- What to work on -
In the items below, copy out everything from the line containing "coordinates (425, 641)." down to the line containing "coordinates (298, 202).". Include both of those lines and change nothing.

Saved data entries:
[Start of section]
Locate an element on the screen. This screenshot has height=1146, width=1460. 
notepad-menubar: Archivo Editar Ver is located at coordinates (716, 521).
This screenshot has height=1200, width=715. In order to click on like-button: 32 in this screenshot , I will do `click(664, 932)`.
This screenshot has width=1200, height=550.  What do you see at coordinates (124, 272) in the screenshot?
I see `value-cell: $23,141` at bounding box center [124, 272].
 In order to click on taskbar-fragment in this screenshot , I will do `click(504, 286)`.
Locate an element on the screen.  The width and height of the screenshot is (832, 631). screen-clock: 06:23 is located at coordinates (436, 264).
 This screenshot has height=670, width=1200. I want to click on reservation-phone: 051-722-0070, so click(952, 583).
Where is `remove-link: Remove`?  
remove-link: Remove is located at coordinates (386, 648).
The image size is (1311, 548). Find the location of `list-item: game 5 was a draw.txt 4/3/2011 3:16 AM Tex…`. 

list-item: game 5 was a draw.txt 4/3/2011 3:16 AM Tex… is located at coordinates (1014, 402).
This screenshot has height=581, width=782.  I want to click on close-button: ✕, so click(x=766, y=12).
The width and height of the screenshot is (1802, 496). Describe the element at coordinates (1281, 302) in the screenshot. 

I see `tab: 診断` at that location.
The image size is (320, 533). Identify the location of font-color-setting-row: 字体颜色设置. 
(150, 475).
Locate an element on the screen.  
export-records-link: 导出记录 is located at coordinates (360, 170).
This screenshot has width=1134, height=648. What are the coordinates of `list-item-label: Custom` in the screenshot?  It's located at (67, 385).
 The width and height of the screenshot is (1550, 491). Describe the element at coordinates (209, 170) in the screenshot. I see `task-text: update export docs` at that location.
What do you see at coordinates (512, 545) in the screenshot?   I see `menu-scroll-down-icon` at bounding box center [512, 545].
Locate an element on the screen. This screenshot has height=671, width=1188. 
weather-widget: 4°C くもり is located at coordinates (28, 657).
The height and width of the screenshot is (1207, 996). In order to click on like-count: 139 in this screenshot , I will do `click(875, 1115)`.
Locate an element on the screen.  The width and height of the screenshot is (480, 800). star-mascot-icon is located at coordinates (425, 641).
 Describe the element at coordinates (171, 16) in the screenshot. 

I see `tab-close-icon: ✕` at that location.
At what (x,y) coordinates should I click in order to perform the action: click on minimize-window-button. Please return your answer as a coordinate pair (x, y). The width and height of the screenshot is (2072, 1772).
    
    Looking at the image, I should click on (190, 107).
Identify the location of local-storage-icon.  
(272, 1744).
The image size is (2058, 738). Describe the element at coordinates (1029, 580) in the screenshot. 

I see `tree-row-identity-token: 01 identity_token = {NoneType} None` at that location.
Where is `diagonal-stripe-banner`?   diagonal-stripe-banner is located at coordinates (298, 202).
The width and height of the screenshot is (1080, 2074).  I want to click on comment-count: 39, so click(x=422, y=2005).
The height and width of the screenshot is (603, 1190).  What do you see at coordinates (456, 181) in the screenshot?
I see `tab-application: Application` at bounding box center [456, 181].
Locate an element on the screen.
[End of section]
- Solution to the problem -
Locate an element on the screen.  The width and height of the screenshot is (480, 800). star-mascot-icon is located at coordinates (425, 641).
 Describe the element at coordinates (171, 16) in the screenshot. 

I see `tab-close-icon: ✕` at that location.
At what (x,y) coordinates should I click in order to perform the action: click on minimize-window-button. Please return your answer as a coordinate pair (x, y). The width and height of the screenshot is (2072, 1772).
    
    Looking at the image, I should click on (190, 107).
Identify the location of local-storage-icon.  
(272, 1744).
The image size is (2058, 738). Describe the element at coordinates (1029, 580) in the screenshot. 

I see `tree-row-identity-token: 01 identity_token = {NoneType} None` at that location.
Where is `diagonal-stripe-banner`?   diagonal-stripe-banner is located at coordinates (298, 202).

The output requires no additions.